■ Work to be completed:
Every line of the records below that holds the word "width" should be copied out.

■ Input material:
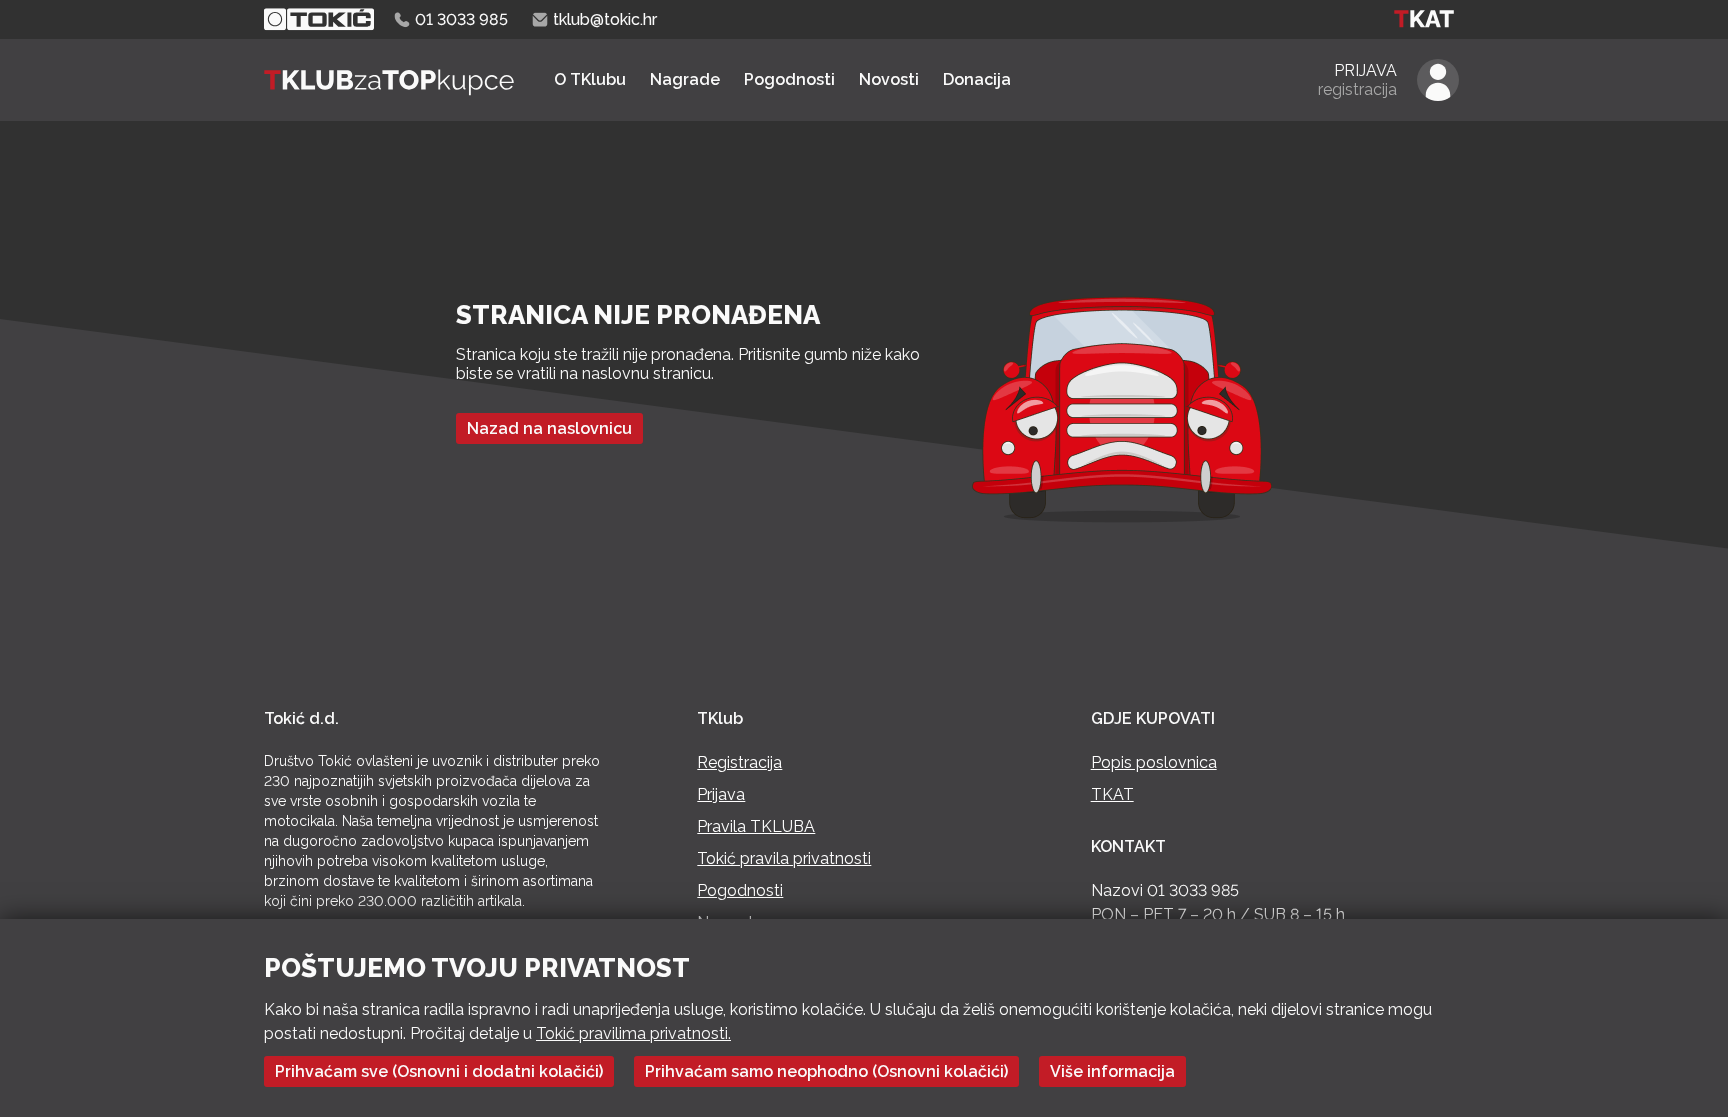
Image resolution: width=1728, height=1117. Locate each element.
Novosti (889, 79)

---

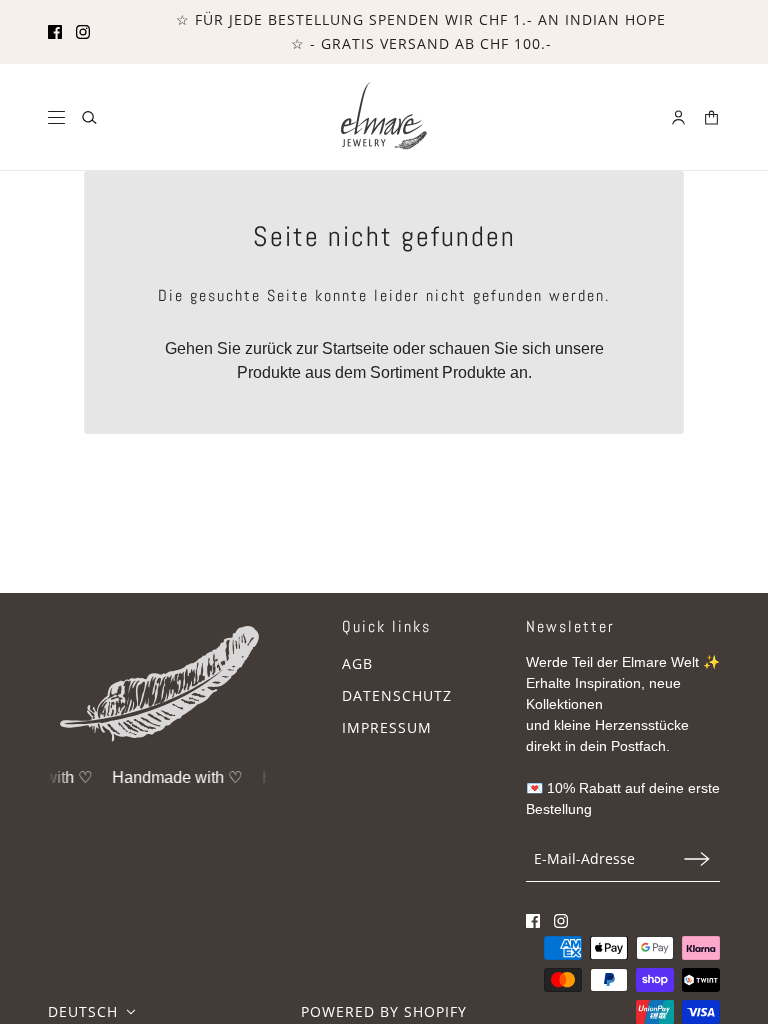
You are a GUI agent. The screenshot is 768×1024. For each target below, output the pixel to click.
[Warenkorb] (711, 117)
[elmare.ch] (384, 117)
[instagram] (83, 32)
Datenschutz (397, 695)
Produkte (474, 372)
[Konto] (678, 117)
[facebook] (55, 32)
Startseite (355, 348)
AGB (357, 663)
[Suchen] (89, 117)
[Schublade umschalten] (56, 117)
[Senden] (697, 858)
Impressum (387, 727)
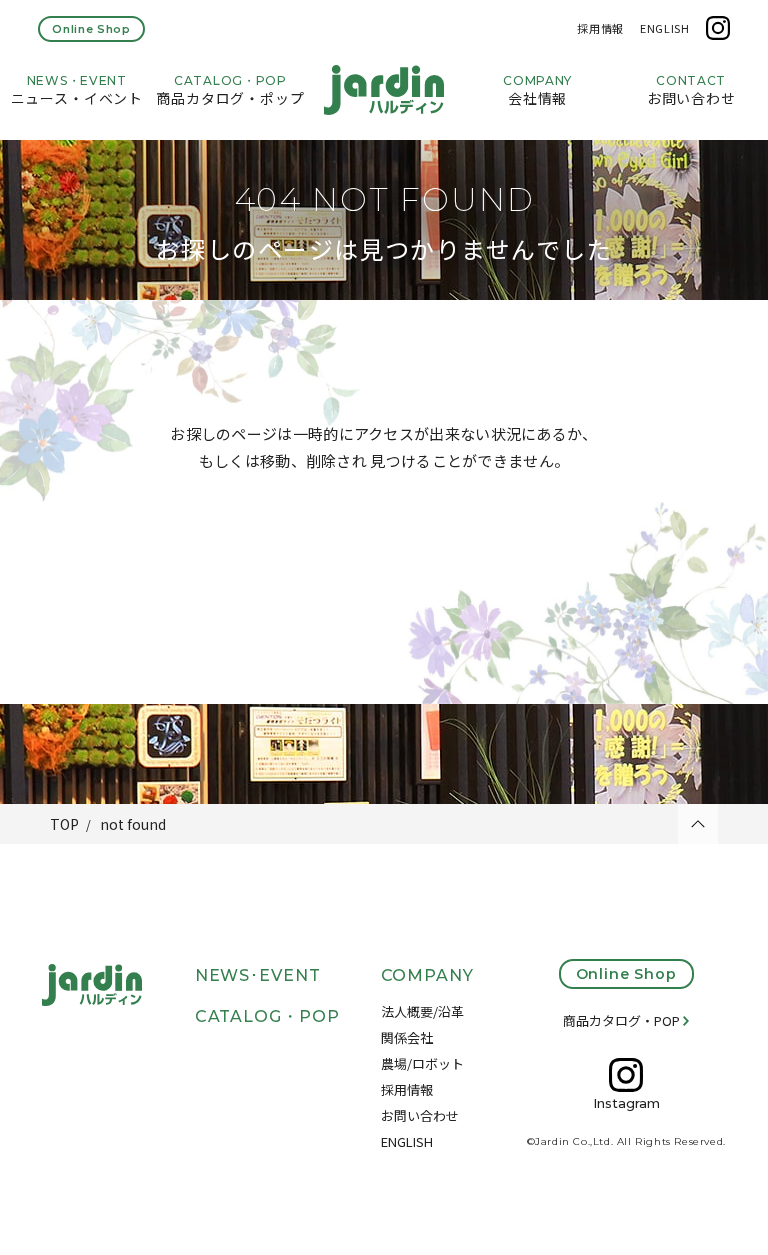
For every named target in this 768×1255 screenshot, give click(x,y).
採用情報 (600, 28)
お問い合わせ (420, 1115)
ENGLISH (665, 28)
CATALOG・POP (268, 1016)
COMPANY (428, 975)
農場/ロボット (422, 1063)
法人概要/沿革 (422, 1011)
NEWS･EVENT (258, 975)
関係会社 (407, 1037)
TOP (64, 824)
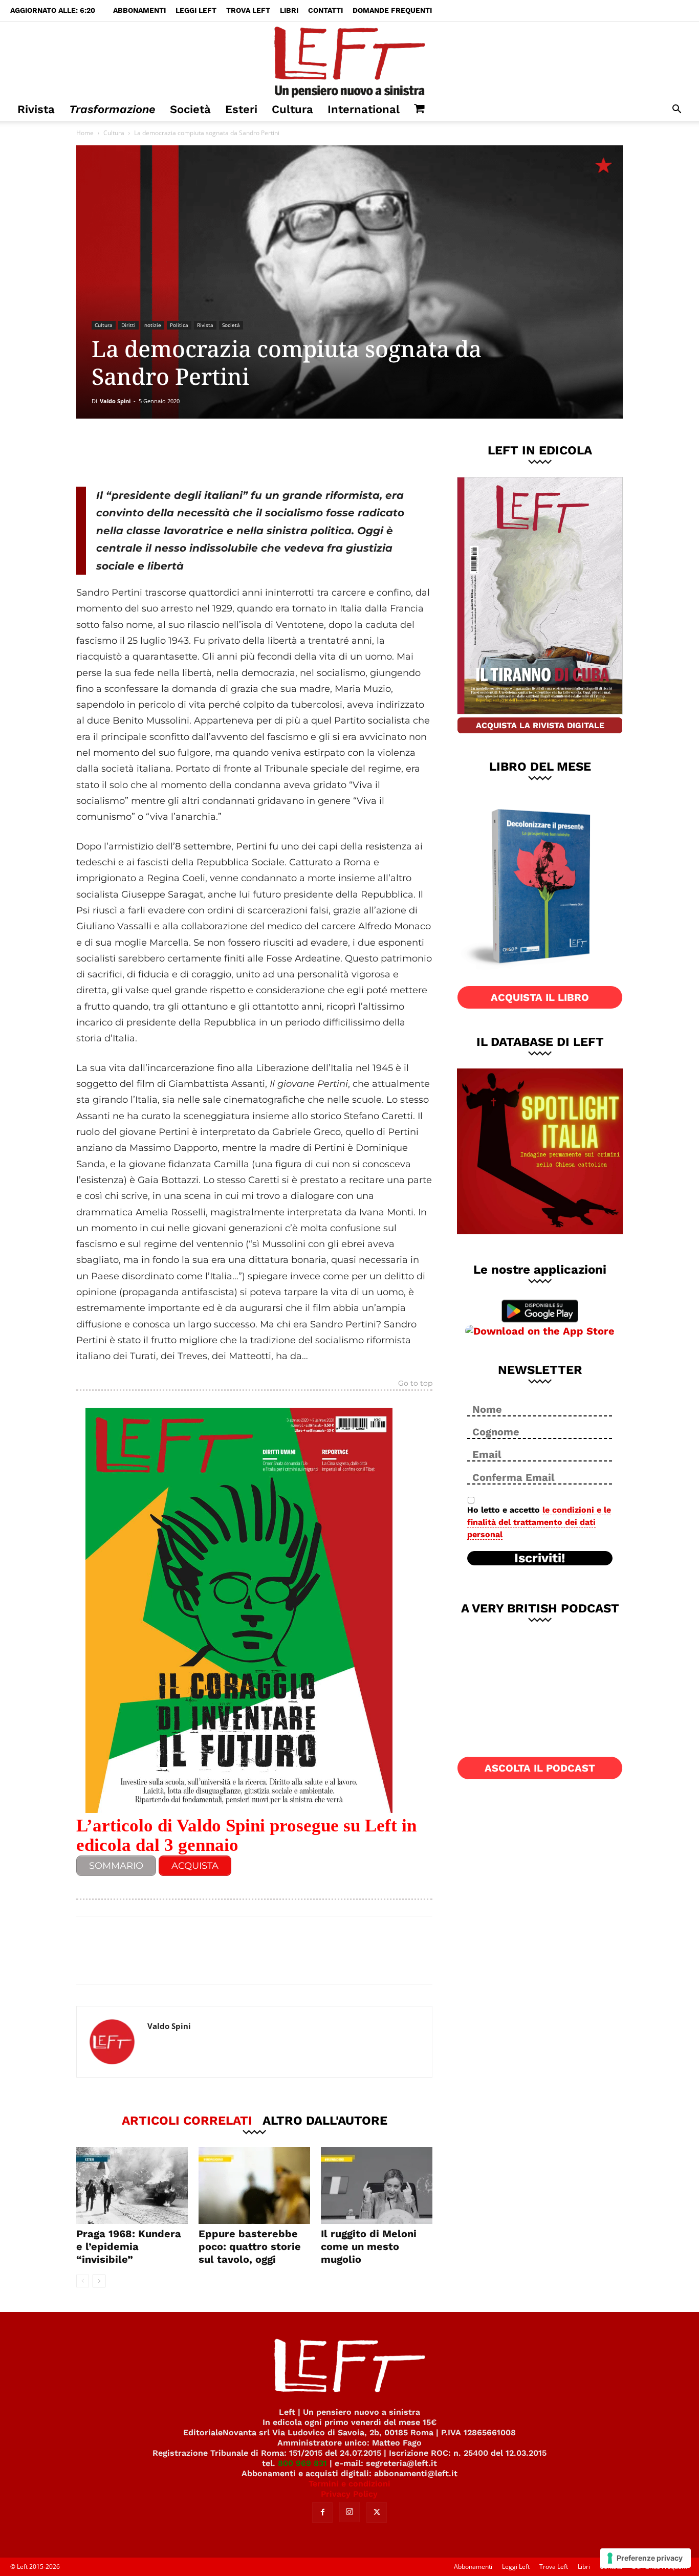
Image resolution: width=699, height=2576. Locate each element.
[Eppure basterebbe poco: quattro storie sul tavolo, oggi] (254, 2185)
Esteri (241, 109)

■ Response to this task:
Image resolution: width=1728, height=1117. Locate each element.
Image resolution: width=699, height=2576. Locate each element.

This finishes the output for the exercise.